Twitter is a rich source of data that can be used to understand current and future trends. Because tweets often include hashtags, they can be easily linked to specific contexts such as political discussions or financial instruments. This makes Twitter a valuable tool for collecting and analyzing data. In this article, we’ll demonstrate how to use Python to access Twitter data via the Twitter API v2. We’ll show how to extract tweets, process them, and use them to gain insights and make predictions. Whether you’re a data scientist, a business analyst, or a social media enthusiast, this tutorial will provide you with the tools you need to work with Twitter data in Python.
This article shows two specific cases:
- Example A: Streaming Tweets and Storing the Data in a DataFrame
- Example B: Streaming Images for a specific channel and storing them in a local directory
If you are new to APIs, consider first familiarizing yourself with the basics of REST APIs.
The rest of this article is structured as follows: First, we’ll look at how to sign up to use the Twitter API and obtain an authentication token. We will then look at the object model of Twitter and use the security token in our requests to the Twitter API. Then we will turn to the two examples, A & B.
Basics of the Twitter API
Twitter data has a variety of applications. For example, we can analyze tweets to discover trends or evaluate sentiment on a topic. Furthermore, images embedded in tweets and hashtags can train image recognition models or validate them. Thus, knowing how to obtain data via the Twitter API can be helpful if you are doing data science.
API Versions
Twitter provides two different API versions: The two versions have their documentation and are incompatible. While the API v1.1 is still more established, Twitter API v2 offers more options for fetching data from Twitter. For example, it allows tailoring the fields given back with the response, which can be helpful if the goal is to minimize traffic. The Twitter API v2 is currently in early access mode, but it will sooner or later become the new standard API in the market. Therefore, I decided to base this tutorial on the newer v2-version.
Twitter API Documentation
When working with the Twitter API v2, it is vital to understand the Twitter object model. The tweet object acts as the parent of four subobjects: according to the API documentation, the basic building block of Twitter is the Tweet object. It has various fields attached, such as the tweet text, created_at, and tweet id. The Twitter API documentation provides a complete list of these root-level fields. The standard API response does not include most of the areas. If we want to retrieve additional fields, we need to specify these fields in the request rules.
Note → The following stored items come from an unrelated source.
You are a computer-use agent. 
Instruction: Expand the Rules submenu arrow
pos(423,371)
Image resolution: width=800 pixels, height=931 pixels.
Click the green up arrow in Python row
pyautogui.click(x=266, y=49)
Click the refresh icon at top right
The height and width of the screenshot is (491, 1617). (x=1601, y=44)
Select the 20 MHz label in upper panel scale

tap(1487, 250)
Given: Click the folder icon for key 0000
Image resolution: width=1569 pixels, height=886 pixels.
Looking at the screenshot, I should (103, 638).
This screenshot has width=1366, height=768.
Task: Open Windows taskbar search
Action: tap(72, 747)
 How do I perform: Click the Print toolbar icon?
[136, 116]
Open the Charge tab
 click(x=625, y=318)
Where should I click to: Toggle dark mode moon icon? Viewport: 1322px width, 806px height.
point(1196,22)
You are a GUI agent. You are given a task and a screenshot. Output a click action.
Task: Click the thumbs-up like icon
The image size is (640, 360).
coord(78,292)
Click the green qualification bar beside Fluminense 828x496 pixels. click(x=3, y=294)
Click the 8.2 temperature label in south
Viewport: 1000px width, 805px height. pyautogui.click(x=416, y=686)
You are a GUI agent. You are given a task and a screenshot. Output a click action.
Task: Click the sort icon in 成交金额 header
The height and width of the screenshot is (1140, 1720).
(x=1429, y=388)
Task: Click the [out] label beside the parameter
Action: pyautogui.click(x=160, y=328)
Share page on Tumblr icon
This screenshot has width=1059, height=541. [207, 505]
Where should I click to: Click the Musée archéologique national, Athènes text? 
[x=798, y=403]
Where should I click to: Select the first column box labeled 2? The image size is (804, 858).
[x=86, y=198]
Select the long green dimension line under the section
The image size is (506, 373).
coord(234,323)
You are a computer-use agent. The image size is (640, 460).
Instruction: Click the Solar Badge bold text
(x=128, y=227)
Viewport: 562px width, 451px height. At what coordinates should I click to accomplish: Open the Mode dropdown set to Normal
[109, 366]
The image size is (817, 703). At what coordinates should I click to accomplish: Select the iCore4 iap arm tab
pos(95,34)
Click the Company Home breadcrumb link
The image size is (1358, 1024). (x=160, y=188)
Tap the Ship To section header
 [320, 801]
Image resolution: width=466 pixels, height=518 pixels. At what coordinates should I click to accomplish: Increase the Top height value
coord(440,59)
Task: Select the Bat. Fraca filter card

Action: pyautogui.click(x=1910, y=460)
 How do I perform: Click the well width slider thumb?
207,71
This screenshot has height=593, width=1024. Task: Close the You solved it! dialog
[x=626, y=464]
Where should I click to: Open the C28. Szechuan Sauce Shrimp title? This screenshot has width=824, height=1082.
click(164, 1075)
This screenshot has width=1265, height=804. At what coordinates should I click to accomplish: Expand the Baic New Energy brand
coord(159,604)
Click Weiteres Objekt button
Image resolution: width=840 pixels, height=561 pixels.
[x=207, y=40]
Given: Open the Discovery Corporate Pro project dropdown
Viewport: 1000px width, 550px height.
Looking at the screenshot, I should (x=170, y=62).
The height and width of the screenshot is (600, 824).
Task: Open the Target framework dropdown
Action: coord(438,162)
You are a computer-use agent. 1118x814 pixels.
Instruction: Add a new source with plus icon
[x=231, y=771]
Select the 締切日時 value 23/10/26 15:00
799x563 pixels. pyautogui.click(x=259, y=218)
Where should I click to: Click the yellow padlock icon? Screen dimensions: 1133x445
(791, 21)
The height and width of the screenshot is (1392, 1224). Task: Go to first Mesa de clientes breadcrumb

Each object, in turn, has multiple fields for which we specify which fields to return in the rule, as with the Tweet Object. This article uses the tweet object and the media object, which contains all the media (e.g., images or videos) that tweets can have attached.
Functioning of the Recent Search Endpoint
In this tutorial, we will be working with the Twitter Recent Search Endpoint. There are also other API endpoints, but covering all of them would go beyond the scope of this article. One notable feature of the Recent Search endpoint is that we can’t retrieve the data directly using GET requests but first have to send a POST request to the API specifying which information we want to fetch. To change these rules, we first have to delete them with a POST request and then pass the new ruleset to the API with another POST request. This procedure may sound complicated, but it gives the user more control over the API.
Different API Models
We can use the “Recent Search Endpoint” in batch and streaming modes. In batch mode, the endpoint returns a list of tweets once. If the stream option is enabled, the API returns a continuous flow of individual tweets, plus any new tweets as they are published to Twitter. In this way, we can stream and process tweets in (almost) real-time. In this tutorial, we will work with the streaming option enabled.
Filters
We can limit the tweets and fields that the API includes in the response by specifying parameters. For example, we can let the API know that we want to retrieve tweets with specific keywords or in a certain period or only those tweets with images attached. The API documentation provides a list of all filter parameters.
Twitter Search-API Python Examples
To stream tweets from Twitter, you will need to use the Twitter API. The API allows developers to access Twitter’s data and functionality, including the ability to stream real-time tweets. In order to stream tweets, you will need to sign up for a Twitter developer account and obtain the necessary credentials, such as a consumer key and access token. Once you have these credentials, you can use them to authenticate your API requests and access the streaming endpoint for tweets.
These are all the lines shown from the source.